Taking a similar approach to that of an anthropologist, the artist has based his research on the significant relics of the natural, social and cultural environment that he moves through. Attentive to social and economic flows, over the course of his practice he has developed a tightly controlled repertoire, populated by tools or junk, having the common denominator of their local, organic and utilitarian dimensions.

With his sculptures of “lost flesh” that are modeled after animals that have been slaughtered for the food industry, Perdrix has established a practice on the edges of craftsmanship. Through the creation of the co-operative Yamba-D (Ouagadougou), with his network of bronze smiths, he has implemented a production of objects that are normally made from wood, using melted plastic waste.

Sweeping aside any order of domination between cultural, ritual, symbolic and utilitarian practices, the processes used by Perdrix challenge us with burning questions, where anxiety concerning the exhaustion of vital resources can be seen and read. His artworks, charged with a massive physicality, with a powerful alchemy, exude energy and fighting strength.

- Linda Sanchez
The IAC and Linda Sanchez have forged an active relationship for quite some time now.
From her solo exhibition in the context of Galeries Nomades in 2007 to her participation in the Space Brain Laboratory since 2016, it is this constant exchange around questions of matter, flow and space-time that has lead today to the presentation of a first personal exhibition at the IAC.

The sculptural, graphic and video work of Linda Sanchez draws its material origins from the very heart of water, sand, clay, lichen and also from physical phenomena that sometimes fixes them in place, while other times it sets them in motion.
Constrained by that which envelopes or fragilizes, models or dissolves it, matter is experimented with, with neither fascination nor preciosity, and the movement is captured using different systems of observation and measurement (transversal cuts, use of a specific apparatus for capturing, grading and framing).

Seeking the point of rupture, the artworks of Linda Sanchez create situations for logics that are a priori opposed, creating tension between them.
For example in La Détente, a structure that consists of a tarpaulin that has been stretched vertically, onto which the artist poured wet clay, that was destined to dry out and fall off, Linda Sanchez plays with the antagonism that exists between verticality and horizontality, construction and destruction.

Beyond all logic, her work materializes a rare and contingent time : that of coincidence, an inexplicable moment where everything may find meaning and where the consistency of things becomes palpable.
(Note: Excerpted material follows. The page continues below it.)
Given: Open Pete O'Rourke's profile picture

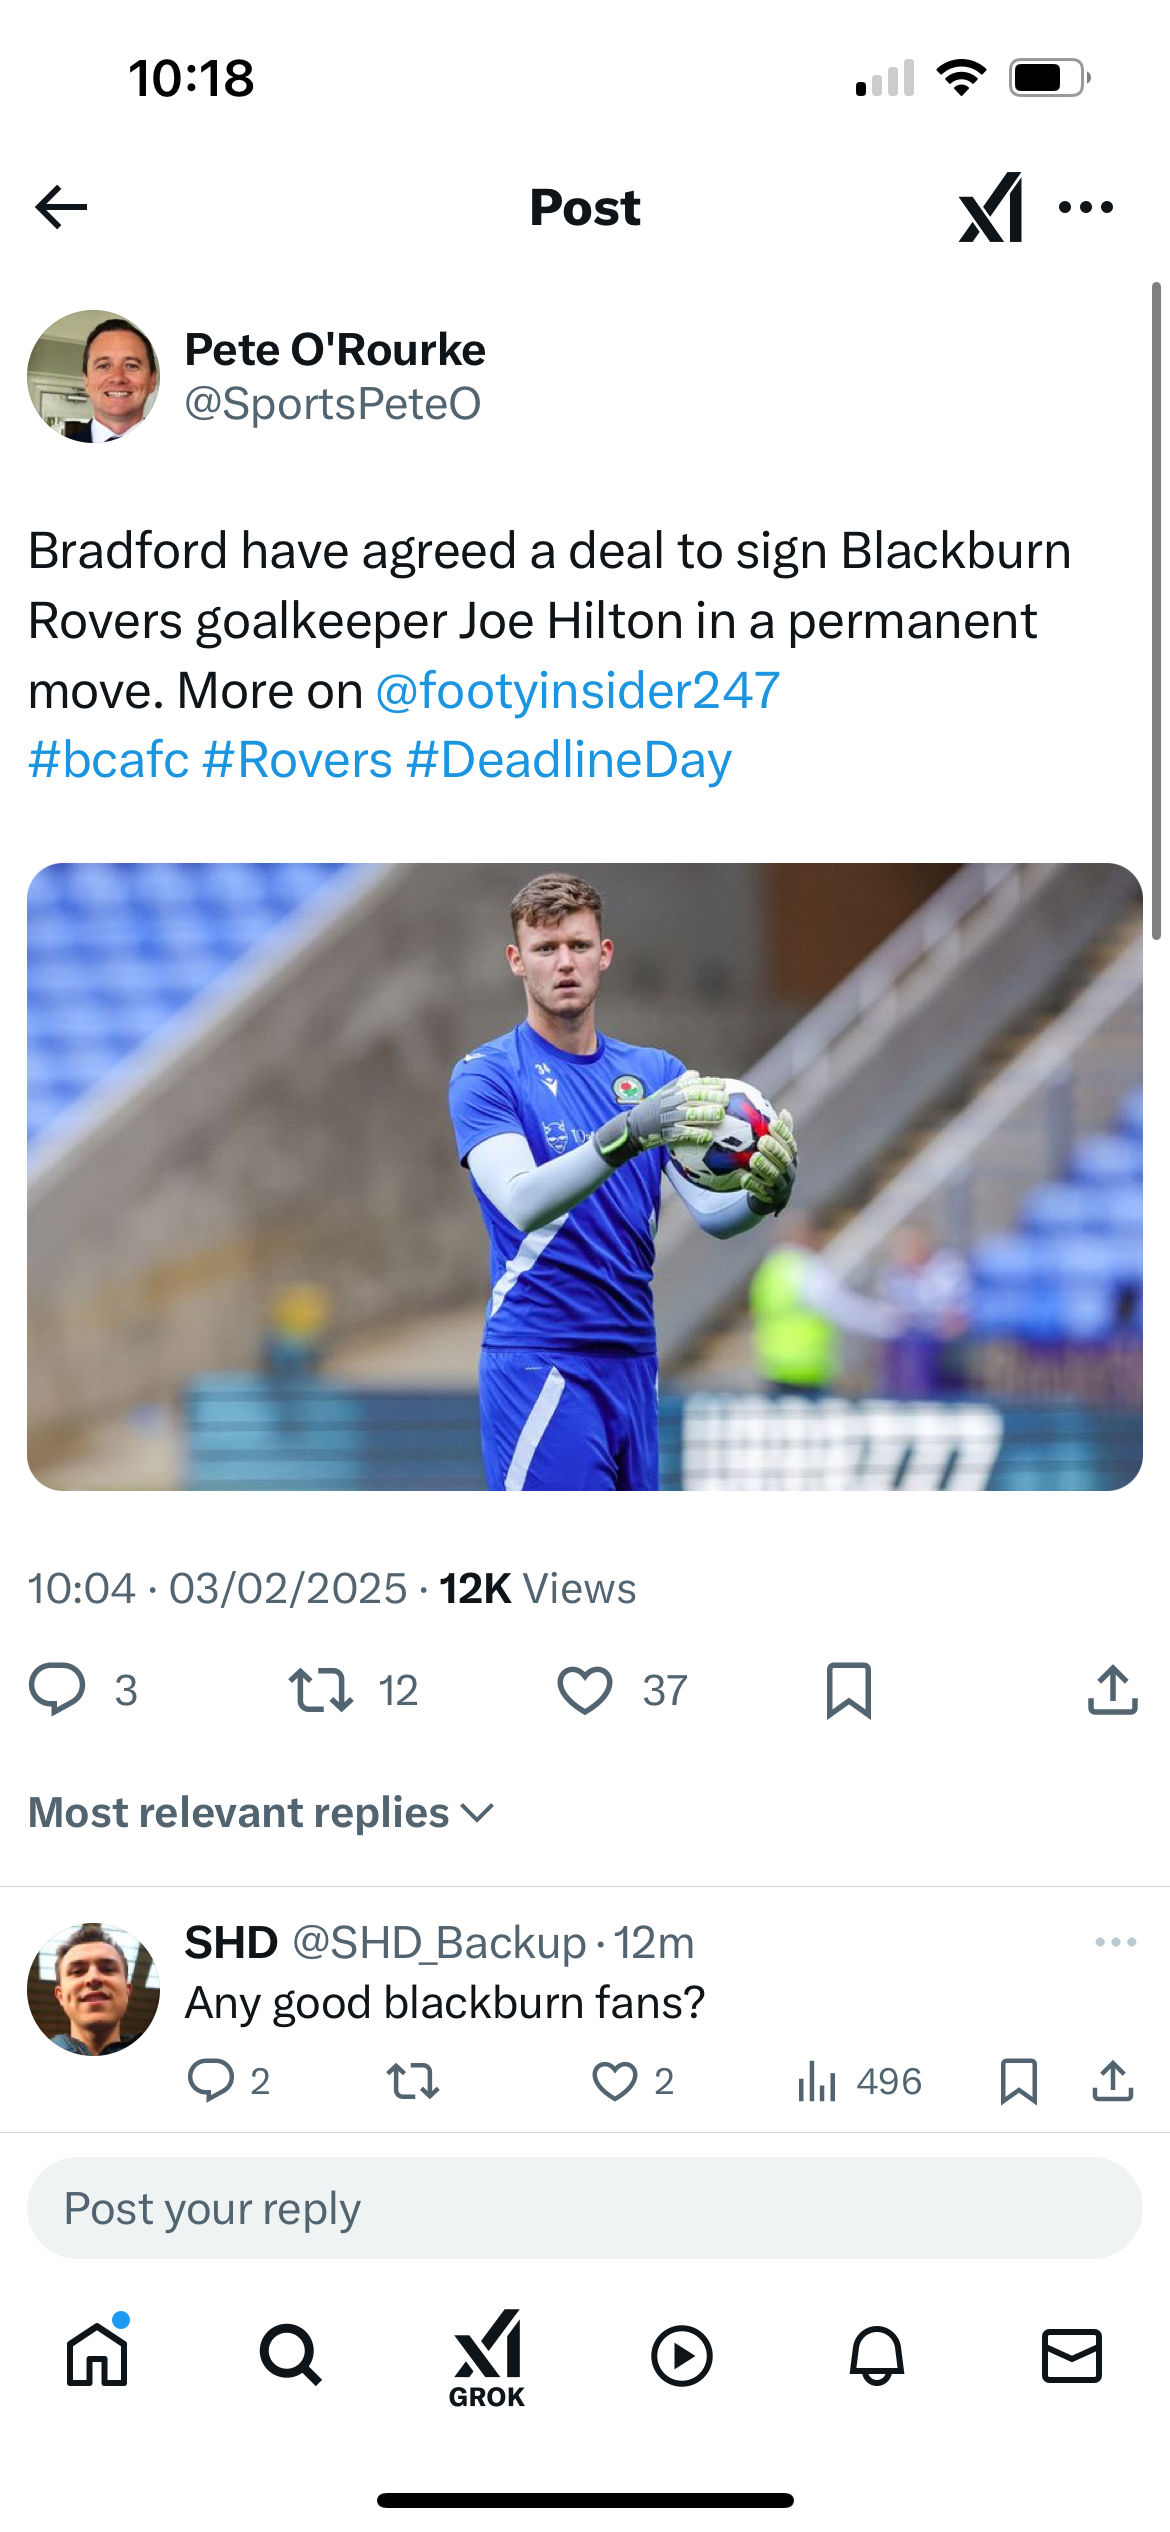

The work of Linda Sanchez crystallizes this unexpected encounter, of calculation and unpredictability, where everything topples over and where everything is held together.

- Dane Mitchell
The work of New Zealand/Aotearoa artist Dane Mitchell probes elusive zones, transitions between materiality and immateriality, intuition and knowledge, absence and presence.

Based on natural elements (light, rain, vapor), his research tends to transcend our manner of perceiving these manifestations and to explore the limits of our perceptions.

Refined and discrete, Mitchell’s artworks emerge from an attempt to capture and fix organic, fleeting substances. Sometimes accompanied by scientific apparatus (parabola, pumps, equipment for making measurements), sometimes transformed (metal alloys, perfume), the materials employed are subjected to a number of experiments by way of subtle sensorial systems (vaporization of an odor, occultation of sight, lures) or through their reconfiguration in space (contextual shifts, play with scale).

Starting with these interventions, Mitchell plays with scientific principles that are based on vision, the permanence of matter and our objective understandings of the physical phenomena that we experience in everyday life. With a lightness in manner, he diverts and reuses scientific vocabulary to keep our discernment at a distance and arouse our imagination.